As I recall, Julia's protocol involved a cauldron of some sort, and some odd vertbrate bones, cast in the shadow of the full moon, and patterns analyzed....something like that


----------



## WashoeLisa (Sep 12, 2000)

ROFLOL!! Mike- did you assist Julia in her "venture to the dark side"?







Julia, you don't have to have taken the LEAP test to be one of us! You can still cruise! The end result is the same- we don't eat our reactivities and we feel good, end of subject. I liked the test better in that it cut to the chase for me and I was tired of the chase. The fact that you could do it on your own just speaks to your own brains and want to get better, in a good way, of course!

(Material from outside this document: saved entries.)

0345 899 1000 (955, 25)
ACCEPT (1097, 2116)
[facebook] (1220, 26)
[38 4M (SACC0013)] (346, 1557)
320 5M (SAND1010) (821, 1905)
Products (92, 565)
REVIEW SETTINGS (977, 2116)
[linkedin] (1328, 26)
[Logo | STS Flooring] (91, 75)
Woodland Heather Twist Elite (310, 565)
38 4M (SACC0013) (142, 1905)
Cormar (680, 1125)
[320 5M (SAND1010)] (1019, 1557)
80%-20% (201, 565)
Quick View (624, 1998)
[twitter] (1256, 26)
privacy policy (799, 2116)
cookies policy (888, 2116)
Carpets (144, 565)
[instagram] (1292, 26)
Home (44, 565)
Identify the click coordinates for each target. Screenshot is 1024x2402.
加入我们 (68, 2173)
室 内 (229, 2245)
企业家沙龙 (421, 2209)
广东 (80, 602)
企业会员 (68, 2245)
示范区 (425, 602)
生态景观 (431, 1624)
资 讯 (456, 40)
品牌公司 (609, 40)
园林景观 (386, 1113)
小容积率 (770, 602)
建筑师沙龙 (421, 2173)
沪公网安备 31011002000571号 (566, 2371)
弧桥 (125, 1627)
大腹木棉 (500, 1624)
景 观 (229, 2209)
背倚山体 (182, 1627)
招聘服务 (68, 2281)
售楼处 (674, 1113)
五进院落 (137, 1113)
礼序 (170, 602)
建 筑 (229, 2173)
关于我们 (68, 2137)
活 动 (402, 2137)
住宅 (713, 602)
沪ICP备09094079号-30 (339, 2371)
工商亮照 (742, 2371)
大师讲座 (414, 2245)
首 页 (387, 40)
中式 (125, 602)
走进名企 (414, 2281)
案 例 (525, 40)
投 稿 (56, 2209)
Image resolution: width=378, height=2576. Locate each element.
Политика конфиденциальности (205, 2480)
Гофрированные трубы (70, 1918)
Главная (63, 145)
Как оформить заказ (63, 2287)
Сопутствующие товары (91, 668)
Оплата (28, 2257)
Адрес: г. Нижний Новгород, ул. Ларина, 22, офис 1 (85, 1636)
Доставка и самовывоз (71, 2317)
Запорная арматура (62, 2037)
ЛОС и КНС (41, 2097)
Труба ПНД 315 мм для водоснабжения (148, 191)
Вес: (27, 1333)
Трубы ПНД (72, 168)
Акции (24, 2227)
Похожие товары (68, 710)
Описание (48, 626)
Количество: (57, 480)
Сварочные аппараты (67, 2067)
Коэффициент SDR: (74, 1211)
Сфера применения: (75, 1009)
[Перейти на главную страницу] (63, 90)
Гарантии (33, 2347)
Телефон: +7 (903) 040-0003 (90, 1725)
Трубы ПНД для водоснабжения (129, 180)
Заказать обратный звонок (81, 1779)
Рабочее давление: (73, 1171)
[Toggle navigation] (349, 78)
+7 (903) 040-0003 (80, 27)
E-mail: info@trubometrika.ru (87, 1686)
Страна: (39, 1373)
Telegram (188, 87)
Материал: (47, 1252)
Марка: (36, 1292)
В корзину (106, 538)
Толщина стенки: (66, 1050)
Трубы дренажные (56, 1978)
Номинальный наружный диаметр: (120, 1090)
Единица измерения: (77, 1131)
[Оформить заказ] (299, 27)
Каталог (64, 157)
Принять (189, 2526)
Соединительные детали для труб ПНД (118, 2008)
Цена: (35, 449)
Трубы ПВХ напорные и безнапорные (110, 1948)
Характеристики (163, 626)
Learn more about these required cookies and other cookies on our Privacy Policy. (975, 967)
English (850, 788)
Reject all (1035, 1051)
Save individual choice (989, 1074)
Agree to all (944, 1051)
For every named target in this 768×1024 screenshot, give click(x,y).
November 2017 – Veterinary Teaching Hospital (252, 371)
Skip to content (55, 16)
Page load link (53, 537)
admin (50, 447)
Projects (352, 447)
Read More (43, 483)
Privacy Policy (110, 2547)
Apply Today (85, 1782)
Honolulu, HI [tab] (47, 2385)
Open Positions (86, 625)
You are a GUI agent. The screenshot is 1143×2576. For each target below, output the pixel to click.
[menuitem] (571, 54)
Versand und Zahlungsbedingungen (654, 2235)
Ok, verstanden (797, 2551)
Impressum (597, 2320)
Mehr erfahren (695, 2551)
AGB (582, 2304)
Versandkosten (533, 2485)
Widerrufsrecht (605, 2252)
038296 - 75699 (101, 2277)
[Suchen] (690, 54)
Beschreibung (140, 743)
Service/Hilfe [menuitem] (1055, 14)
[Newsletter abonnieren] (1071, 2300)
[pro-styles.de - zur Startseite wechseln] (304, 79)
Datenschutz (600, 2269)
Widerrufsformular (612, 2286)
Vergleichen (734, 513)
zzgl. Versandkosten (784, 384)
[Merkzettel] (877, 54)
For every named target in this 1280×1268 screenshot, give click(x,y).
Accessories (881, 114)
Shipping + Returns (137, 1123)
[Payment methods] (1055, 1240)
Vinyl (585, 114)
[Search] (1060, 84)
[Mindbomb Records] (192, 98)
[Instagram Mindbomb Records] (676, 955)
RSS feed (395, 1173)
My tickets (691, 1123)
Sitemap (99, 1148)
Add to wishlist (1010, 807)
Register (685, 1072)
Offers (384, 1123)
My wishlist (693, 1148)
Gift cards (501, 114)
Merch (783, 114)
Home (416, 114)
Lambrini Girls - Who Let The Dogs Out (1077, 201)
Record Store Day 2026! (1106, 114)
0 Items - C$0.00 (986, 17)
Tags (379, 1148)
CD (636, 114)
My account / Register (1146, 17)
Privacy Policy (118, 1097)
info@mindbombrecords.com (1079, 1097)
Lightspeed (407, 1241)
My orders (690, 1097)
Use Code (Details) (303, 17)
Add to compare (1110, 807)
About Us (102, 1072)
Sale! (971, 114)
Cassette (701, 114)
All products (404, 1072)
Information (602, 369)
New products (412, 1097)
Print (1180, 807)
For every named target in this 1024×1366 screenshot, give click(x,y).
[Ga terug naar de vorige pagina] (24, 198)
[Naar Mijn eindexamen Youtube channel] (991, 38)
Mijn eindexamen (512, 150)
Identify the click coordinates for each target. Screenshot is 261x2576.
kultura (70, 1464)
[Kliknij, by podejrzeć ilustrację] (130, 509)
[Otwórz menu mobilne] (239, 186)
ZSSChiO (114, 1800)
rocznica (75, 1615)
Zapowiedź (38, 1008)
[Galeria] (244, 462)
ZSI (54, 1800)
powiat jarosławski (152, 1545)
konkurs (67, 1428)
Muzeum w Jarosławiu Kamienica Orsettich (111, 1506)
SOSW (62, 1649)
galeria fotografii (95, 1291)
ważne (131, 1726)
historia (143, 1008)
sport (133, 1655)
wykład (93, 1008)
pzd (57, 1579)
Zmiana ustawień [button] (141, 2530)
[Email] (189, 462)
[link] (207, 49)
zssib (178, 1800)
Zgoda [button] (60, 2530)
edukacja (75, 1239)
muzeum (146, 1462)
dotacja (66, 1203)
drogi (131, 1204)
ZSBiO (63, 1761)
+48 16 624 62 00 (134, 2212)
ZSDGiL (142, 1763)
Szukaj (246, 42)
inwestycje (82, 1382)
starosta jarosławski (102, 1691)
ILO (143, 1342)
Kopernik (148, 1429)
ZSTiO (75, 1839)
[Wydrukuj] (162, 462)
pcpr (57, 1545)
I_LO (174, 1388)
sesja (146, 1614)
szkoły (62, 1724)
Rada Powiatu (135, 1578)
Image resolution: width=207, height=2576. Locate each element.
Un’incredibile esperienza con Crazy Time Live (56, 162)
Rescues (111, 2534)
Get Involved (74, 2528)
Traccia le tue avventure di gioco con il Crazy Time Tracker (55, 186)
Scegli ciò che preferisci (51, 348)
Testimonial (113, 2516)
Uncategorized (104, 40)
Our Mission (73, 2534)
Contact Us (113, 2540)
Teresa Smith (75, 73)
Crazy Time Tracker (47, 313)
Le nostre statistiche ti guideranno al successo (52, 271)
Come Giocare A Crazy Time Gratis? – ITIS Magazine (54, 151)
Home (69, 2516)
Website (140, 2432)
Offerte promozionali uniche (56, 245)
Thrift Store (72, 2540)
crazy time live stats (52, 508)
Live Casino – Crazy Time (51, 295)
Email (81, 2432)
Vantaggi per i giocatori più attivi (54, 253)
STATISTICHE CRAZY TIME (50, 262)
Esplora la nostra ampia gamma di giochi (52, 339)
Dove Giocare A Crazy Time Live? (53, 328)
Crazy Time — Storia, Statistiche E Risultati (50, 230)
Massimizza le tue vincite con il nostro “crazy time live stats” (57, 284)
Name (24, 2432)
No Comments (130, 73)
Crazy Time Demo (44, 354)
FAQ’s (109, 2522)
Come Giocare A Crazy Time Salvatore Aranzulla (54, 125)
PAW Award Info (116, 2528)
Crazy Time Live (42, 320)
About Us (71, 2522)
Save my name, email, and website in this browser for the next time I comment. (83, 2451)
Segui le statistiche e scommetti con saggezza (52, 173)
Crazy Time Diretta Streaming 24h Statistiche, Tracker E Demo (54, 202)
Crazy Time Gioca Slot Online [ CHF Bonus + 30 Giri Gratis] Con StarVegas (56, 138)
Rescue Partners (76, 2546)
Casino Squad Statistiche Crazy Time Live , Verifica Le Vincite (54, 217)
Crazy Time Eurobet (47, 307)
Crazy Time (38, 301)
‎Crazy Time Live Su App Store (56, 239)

SO, DONNA! Did you WIN? Are we cruising???







Hugs,Lisa from Nevada


----------



## ohnometo (Sep 20, 2001)

We come close to cruising...I had the powerball 33 and 2 other numbers....Sorry







Maybe this week ..Julia you can go with us LEAPERS...


----------



## WashoeLisa (Sep 12, 2000)

Darn it!Maybe we should use our birthdates or something...Mine is 8/01WIN, DONNA, WIN!!!







Lisa from Nevada


----------



## Mike NoLomotil (Jun 6, 2000)

Just remember







us poor working stiffs when you are







enjoying your new found riches.And STAY on your PLAN!







MNoLoot


----------



## Julia37 (May 9, 2001)

Mike! ROFLMAO!!!




























Hey, Mike has to go on the cruise with us! If he doesn't we'll miss him too much!














Let's try our birthdays - mine is 3/18 - I'll try them here in the Mega Millions also!


----------



## Mike NoLomotil (Jun 6, 2000)

Sorry, as you all know I don't do planes, and I don't do boats either...especially big ones that leave sight of land







MNoLotto


----------



## ohnometo (Sep 20, 2001)

Mike please just take your xanax and come on


----------



## WashoeLisa (Sep 12, 2000)

Yeah Mike- take the Xanax and come on with us!(I want to hear MIke explain the functioning of the immune system and the gut while under the influence!!)ROFLOL!!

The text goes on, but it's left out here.